*What you need to do*: Rewrite every record below, substituting "interface agent" for each occurrence of "GUI agent" and leaving all other text unchanged.

*Supplied material*:

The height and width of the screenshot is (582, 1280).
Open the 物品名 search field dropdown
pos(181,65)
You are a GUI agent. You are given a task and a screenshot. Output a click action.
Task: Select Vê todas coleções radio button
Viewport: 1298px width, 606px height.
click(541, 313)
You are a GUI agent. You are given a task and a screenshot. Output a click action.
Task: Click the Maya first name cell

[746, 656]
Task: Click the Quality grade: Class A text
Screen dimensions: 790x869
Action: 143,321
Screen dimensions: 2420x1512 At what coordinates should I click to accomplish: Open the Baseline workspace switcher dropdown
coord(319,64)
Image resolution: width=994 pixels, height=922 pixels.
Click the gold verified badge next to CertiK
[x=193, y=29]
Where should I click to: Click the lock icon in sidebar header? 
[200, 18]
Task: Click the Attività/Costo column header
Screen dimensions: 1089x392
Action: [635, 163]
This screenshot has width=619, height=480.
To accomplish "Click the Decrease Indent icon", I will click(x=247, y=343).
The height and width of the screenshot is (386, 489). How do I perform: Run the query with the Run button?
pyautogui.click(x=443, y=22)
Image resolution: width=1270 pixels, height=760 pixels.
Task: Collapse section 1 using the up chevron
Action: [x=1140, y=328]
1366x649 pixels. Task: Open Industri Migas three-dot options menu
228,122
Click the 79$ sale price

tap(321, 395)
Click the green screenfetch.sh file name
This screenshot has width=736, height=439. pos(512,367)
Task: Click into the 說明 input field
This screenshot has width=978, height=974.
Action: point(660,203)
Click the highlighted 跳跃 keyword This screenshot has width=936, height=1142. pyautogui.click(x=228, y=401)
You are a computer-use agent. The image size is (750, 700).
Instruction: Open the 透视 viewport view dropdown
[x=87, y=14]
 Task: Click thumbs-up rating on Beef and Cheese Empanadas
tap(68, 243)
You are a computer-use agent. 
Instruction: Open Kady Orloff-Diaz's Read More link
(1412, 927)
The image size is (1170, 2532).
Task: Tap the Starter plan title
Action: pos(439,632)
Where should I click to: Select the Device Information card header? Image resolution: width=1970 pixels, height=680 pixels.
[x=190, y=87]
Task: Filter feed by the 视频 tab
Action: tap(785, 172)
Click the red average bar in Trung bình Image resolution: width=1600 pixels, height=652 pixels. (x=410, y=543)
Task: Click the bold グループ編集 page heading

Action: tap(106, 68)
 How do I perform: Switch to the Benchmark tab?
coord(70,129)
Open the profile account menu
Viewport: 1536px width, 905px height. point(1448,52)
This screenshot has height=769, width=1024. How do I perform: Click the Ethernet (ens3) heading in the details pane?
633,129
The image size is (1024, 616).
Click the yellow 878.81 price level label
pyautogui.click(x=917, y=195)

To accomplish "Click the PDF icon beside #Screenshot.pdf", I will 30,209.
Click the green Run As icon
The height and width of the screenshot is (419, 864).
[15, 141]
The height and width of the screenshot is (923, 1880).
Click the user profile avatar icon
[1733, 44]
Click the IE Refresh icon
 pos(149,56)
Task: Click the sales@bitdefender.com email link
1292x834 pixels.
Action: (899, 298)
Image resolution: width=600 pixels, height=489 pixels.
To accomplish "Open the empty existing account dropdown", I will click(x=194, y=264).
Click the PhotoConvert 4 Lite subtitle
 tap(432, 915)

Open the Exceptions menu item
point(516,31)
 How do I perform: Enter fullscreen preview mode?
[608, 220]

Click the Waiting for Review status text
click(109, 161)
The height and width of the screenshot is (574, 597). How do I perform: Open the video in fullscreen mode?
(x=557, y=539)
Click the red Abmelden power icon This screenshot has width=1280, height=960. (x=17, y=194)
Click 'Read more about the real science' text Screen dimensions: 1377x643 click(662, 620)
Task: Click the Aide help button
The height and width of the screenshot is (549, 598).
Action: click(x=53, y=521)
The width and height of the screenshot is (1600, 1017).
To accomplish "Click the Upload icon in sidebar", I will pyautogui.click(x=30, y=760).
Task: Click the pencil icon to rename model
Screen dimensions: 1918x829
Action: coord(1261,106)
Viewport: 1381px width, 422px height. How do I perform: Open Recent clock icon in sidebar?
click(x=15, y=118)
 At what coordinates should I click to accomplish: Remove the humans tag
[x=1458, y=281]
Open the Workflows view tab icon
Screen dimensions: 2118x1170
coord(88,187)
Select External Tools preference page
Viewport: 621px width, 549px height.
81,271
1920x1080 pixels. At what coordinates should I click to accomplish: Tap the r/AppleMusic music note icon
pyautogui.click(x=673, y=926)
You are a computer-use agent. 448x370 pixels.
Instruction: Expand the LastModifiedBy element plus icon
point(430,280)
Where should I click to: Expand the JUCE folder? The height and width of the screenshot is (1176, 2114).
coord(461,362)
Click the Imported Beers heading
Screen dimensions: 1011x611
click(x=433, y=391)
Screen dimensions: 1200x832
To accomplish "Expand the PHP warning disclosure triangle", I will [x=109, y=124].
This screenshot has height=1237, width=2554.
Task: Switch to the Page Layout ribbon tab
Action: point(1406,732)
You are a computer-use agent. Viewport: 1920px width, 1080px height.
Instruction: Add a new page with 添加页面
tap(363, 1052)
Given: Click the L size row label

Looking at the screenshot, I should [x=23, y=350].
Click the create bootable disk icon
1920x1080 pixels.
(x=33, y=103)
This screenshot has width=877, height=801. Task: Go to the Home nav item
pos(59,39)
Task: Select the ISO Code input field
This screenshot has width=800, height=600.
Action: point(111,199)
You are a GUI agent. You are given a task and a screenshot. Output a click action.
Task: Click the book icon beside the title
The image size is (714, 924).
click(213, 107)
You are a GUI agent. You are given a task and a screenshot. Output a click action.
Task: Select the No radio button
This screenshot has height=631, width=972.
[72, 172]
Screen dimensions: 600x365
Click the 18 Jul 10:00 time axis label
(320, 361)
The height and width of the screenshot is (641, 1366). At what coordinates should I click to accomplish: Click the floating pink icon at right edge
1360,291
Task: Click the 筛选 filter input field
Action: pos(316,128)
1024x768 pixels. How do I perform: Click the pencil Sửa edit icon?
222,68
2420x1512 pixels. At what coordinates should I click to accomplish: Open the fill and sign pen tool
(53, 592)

*Reply*:
The height and width of the screenshot is (582, 1280).
Open the 物品名 search field dropdown
pos(181,65)
You are a interface agent. You are given a task and a screenshot. Output a click action.
Task: Select Vê todas coleções radio button
Viewport: 1298px width, 606px height.
click(541, 313)
You are a interface agent. You are given a task and a screenshot. Output a click action.
Task: Click the Maya first name cell

[746, 656]
Task: Click the Quality grade: Class A text
Screen dimensions: 790x869
Action: 143,321
Screen dimensions: 2420x1512 At what coordinates should I click to accomplish: Open the Baseline workspace switcher dropdown
coord(319,64)
Image resolution: width=994 pixels, height=922 pixels.
Click the gold verified badge next to CertiK
[x=193, y=29]
Where should I click to: Click the lock icon in sidebar header? 
[200, 18]
Task: Click the Attività/Costo column header
Screen dimensions: 1089x392
Action: [635, 163]
This screenshot has width=619, height=480.
To accomplish "Click the Decrease Indent icon", I will click(x=247, y=343).
The height and width of the screenshot is (386, 489). How do I perform: Run the query with the Run button?
pyautogui.click(x=443, y=22)
Image resolution: width=1270 pixels, height=760 pixels.
Task: Collapse section 1 using the up chevron
Action: [x=1140, y=328]
1366x649 pixels. Task: Open Industri Migas three-dot options menu
228,122
Click the 79$ sale price

tap(321, 395)
Click the green screenfetch.sh file name
This screenshot has width=736, height=439. pos(512,367)
Task: Click into the 說明 input field
This screenshot has width=978, height=974.
Action: point(660,203)
Click the highlighted 跳跃 keyword This screenshot has width=936, height=1142. pyautogui.click(x=228, y=401)
You are a computer-use agent. The image size is (750, 700).
Instruction: Open the 透视 viewport view dropdown
[x=87, y=14]
 Task: Click thumbs-up rating on Beef and Cheese Empanadas
tap(68, 243)
You are a computer-use agent. 
Instruction: Open Kady Orloff-Diaz's Read More link
(1412, 927)
The image size is (1170, 2532).
Task: Tap the Starter plan title
Action: pos(439,632)
Where should I click to: Select the Device Information card header? Image resolution: width=1970 pixels, height=680 pixels.
[x=190, y=87]
Task: Filter feed by the 视频 tab
Action: tap(785, 172)
Click the red average bar in Trung bình Image resolution: width=1600 pixels, height=652 pixels. (x=410, y=543)
Task: Click the bold グループ編集 page heading

Action: tap(106, 68)
 How do I perform: Switch to the Benchmark tab?
coord(70,129)
Open the profile account menu
Viewport: 1536px width, 905px height. point(1448,52)
This screenshot has height=769, width=1024. How do I perform: Click the Ethernet (ens3) heading in the details pane?
633,129
The image size is (1024, 616).
Click the yellow 878.81 price level label
pyautogui.click(x=917, y=195)

To accomplish "Click the PDF icon beside #Screenshot.pdf", I will 30,209.
Click the green Run As icon
The height and width of the screenshot is (419, 864).
[15, 141]
The height and width of the screenshot is (923, 1880).
Click the user profile avatar icon
[1733, 44]
Click the IE Refresh icon
 pos(149,56)
Task: Click the sales@bitdefender.com email link
1292x834 pixels.
Action: (899, 298)
Image resolution: width=600 pixels, height=489 pixels.
To accomplish "Open the empty existing account dropdown", I will click(x=194, y=264).
Click the PhotoConvert 4 Lite subtitle
 tap(432, 915)

Open the Exceptions menu item
point(516,31)
 How do I perform: Enter fullscreen preview mode?
[608, 220]

Click the Waiting for Review status text
click(109, 161)
The height and width of the screenshot is (574, 597). How do I perform: Open the video in fullscreen mode?
(x=557, y=539)
Click the red Abmelden power icon This screenshot has width=1280, height=960. (x=17, y=194)
Click 'Read more about the real science' text Screen dimensions: 1377x643 click(662, 620)
Task: Click the Aide help button
The height and width of the screenshot is (549, 598).
Action: click(x=53, y=521)
The width and height of the screenshot is (1600, 1017).
To accomplish "Click the Upload icon in sidebar", I will pyautogui.click(x=30, y=760).
Task: Click the pencil icon to rename model
Screen dimensions: 1918x829
Action: coord(1261,106)
Viewport: 1381px width, 422px height. How do I perform: Open Recent clock icon in sidebar?
click(x=15, y=118)
 At what coordinates should I click to accomplish: Remove the humans tag
[x=1458, y=281]
Open the Workflows view tab icon
Screen dimensions: 2118x1170
coord(88,187)
Select External Tools preference page
Viewport: 621px width, 549px height.
81,271
1920x1080 pixels. At what coordinates should I click to accomplish: Tap the r/AppleMusic music note icon
pyautogui.click(x=673, y=926)
You are a computer-use agent. 448x370 pixels.
Instruction: Expand the LastModifiedBy element plus icon
point(430,280)
Where should I click to: Expand the JUCE folder? The height and width of the screenshot is (1176, 2114).
coord(461,362)
Click the Imported Beers heading
Screen dimensions: 1011x611
click(x=433, y=391)
Screen dimensions: 1200x832
To accomplish "Expand the PHP warning disclosure triangle", I will [x=109, y=124].
This screenshot has height=1237, width=2554.
Task: Switch to the Page Layout ribbon tab
Action: point(1406,732)
You are a computer-use agent. Viewport: 1920px width, 1080px height.
Instruction: Add a new page with 添加页面
tap(363, 1052)
Given: Click the L size row label

Looking at the screenshot, I should [x=23, y=350].
Click the create bootable disk icon
1920x1080 pixels.
(x=33, y=103)
This screenshot has width=877, height=801. Task: Go to the Home nav item
pos(59,39)
Task: Select the ISO Code input field
This screenshot has width=800, height=600.
Action: point(111,199)
You are a interface agent. You are given a task and a screenshot. Output a click action.
Task: Click the book icon beside the title
The image size is (714, 924).
click(213, 107)
You are a interface agent. You are given a task and a screenshot. Output a click action.
Task: Select the No radio button
This screenshot has height=631, width=972.
[72, 172]
Screen dimensions: 600x365
Click the 18 Jul 10:00 time axis label
(320, 361)
The height and width of the screenshot is (641, 1366). At what coordinates should I click to accomplish: Click the floating pink icon at right edge
1360,291
Task: Click the 筛选 filter input field
Action: pos(316,128)
1024x768 pixels. How do I perform: Click the pencil Sửa edit icon?
222,68
2420x1512 pixels. At what coordinates should I click to accomplish: Open the fill and sign pen tool
(53, 592)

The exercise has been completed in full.